◆ Source passage

Well, ordinarily the sight of naval vessels in New York Harbor would be reason to celebrate. Instead this year, like last, Fleet Week in New York is bringing more jitters and it goes without saying extra security.

Festivities began today with a foggy parade of warships up the Hudson River and even though the cloud cover made them impossible to see, we are told that Air Force fighters were patrolling the skies above.

Welcome home to the fleet and yet another case of welcome back to the new normal. Another holiday weekend spent waiting for something to happen, hoping that it doesn't and planning for the worst, more on that side of things from CNN's Kelli Arena.

(BEGIN VIDEOTAPE)

ARENA (voice-over): In New York more patrols at bridges and tunnels. In Washington, antiaircraft missile batteries have been deployed and in Los Angeles, air travelers are subject to random searches. The country is on high alert, officials most concerned about a possible attack within the next two days but the head of the FBI says the intelligence is short on specifics.

ROBERT MUELLER, FBI DIRECTOR: I want to point out that we have no specificity as to targets. We have no specificity as to exact time.

ARENA: What officials do have is a high level of chatter or intercepted communications about possible attacks against the United States. Officials are hearing similar threat information from interrogations of people in custody.

But is an attack imminent? Officials say intelligence gathered since the bombings in Saudi Arabia suggest terrorists could strike in the "immediate future" but they quickly add the information points more toward the Gulf region than the United States.

ASA HUTCHINSON, HOMELAND SECURITY UNDERSECRETARY: There is concern worldwide as to the increased terrorist activity. We know that there is an interest in targeting the United States. Our security measures have been somewhat effective but we know that they continue to try to exploit any vulnerabilities.

ARENA: As a result, flight restrictions in the U.S. are in effect including the air space over large sports stadiums. There is more scrutiny at the nation's borders and an increased security presence in the nation's ports. A major concern remains soft targets like shopping malls or sports arenas, especially when there are a large number of people gathered.

JIM WALSH, HARVARD UNIVERSITY: There is an endless number of soft targets. You can't predict where they're going to strike and you can't harden every target. There isn't enough money in the treasury to do that. So what you try to do is your prioritize. (END VIDEOTAPE)

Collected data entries

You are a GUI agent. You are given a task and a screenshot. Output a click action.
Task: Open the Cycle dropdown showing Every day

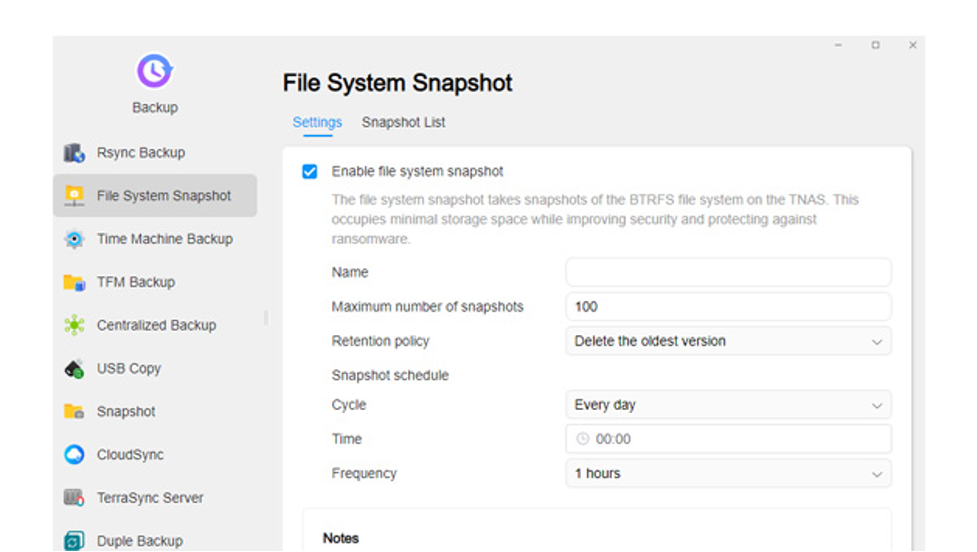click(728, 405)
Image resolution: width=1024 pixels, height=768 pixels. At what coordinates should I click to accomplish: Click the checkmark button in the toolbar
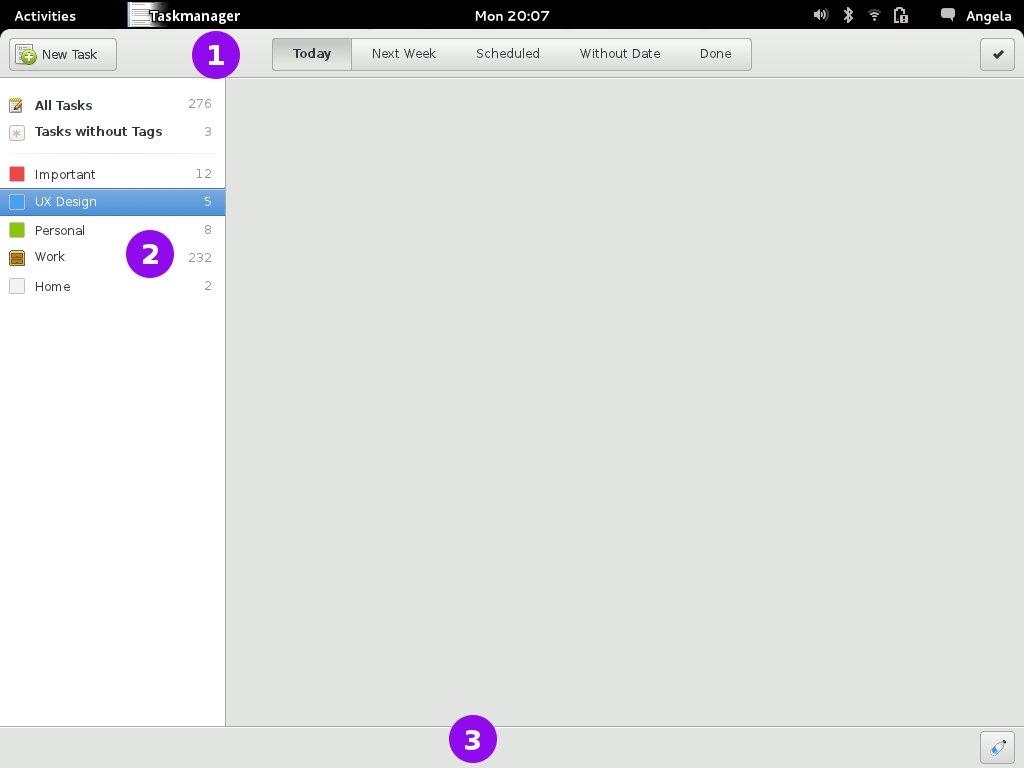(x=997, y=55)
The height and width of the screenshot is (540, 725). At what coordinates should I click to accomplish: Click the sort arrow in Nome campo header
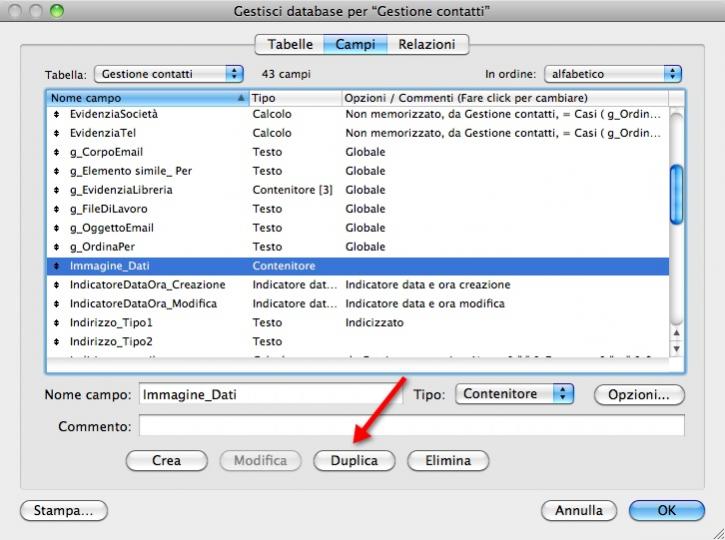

◆ Set of tasks
• 1. According to the Fleet Week security transcript, what was deployed in Washington?
• 2. Resume the Fleet Week security transcript after its last line.

◆ Responses
• 1. Antiaircraft missile batteries.

• 2.
ARENA: The FBI in a bulletin today warned state and local partners to remain vigilant, to keep watch for individuals who may be surveilling targets or obtaining explosive materials.

Now some officials say that they believe it is prudent to keep the level at orange at least through the Memorial Day festivities but that is a decision that is reconsidered daily -- Judy.

WOODRUFF: So, Kelli, the people that you're talking to, do they have a sense that there's just something lurking out there that they can't quite get their hands around even an ability to describe it?

ARENA: Exactly. That is exactly what many people have expressed that there is a lot of intelligence coming in that most of it at this point points to something happening overseas but they can't rule out something happening in the United States.

And, as for the timing, Judy, lots of concern about this week; however, ever single counterterrorism official has underscored that terrorists wait for opportunities that usually they don't work off of dates or off of holidays. They do it when they can.

WOODRUFF: Well, that certainly makes practical sense but a cause for a lot of worry. Kelli Arena thanks very much, Kelli our Justice Correspondent.

Ahead on NEWSNIGHT for this Wednesday more terror tests but are they really doing any good?

And later, the latest on the Canadian Mad Cow situation and whether you really have anything to worry about.

This is NEWSNIGHT.

(COMMERCIAL BREAK)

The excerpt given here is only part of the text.